Task statement:
Copy the rows below word for word, beginning with the row that contains "aged (137, 428)" and ending with the row that contains "3D-print (154, 342)". Include both of those rows.

# Start of Records provided

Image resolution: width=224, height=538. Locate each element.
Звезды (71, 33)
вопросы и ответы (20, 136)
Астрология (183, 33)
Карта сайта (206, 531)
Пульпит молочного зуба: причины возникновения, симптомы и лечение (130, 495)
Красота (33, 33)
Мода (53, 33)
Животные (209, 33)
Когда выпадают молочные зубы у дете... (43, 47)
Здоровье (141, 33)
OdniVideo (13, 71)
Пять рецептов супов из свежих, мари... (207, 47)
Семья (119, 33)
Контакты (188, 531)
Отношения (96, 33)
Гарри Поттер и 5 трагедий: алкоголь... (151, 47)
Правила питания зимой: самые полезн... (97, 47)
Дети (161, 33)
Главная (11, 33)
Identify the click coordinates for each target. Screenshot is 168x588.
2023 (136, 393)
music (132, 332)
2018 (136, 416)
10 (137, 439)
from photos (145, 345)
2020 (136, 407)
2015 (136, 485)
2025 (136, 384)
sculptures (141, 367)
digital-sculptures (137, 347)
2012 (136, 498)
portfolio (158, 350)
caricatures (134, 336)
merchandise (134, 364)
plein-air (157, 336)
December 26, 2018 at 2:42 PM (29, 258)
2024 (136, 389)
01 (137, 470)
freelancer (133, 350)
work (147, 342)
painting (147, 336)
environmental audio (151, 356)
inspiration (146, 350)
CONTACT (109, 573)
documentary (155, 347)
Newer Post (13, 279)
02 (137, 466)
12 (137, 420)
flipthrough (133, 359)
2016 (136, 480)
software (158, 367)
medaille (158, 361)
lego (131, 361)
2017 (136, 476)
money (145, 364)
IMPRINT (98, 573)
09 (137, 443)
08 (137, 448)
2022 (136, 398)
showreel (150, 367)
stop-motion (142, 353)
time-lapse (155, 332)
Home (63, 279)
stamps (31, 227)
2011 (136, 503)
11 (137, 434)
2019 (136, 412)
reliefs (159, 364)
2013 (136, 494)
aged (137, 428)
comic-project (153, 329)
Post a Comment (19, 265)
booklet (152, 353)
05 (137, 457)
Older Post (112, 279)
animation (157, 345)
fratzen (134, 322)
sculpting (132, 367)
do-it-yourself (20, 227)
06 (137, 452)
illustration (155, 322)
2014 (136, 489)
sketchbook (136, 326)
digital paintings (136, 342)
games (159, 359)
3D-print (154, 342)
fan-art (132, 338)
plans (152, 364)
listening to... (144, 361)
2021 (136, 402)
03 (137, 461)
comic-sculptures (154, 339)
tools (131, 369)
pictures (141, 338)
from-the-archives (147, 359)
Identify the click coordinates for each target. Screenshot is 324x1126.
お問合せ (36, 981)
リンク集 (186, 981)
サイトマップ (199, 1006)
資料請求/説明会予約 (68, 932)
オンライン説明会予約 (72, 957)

# End of Records provided

Exercise response:
aged (137, 428)
comic-project (153, 329)
Post a Comment (19, 265)
booklet (152, 353)
05 (137, 457)
Older Post (112, 279)
animation (157, 345)
fratzen (134, 322)
sculpting (132, 367)
do-it-yourself (20, 227)
06 (137, 452)
illustration (155, 322)
2014 (136, 489)
sketchbook (136, 326)
digital paintings (136, 342)
games (159, 359)
3D-print (154, 342)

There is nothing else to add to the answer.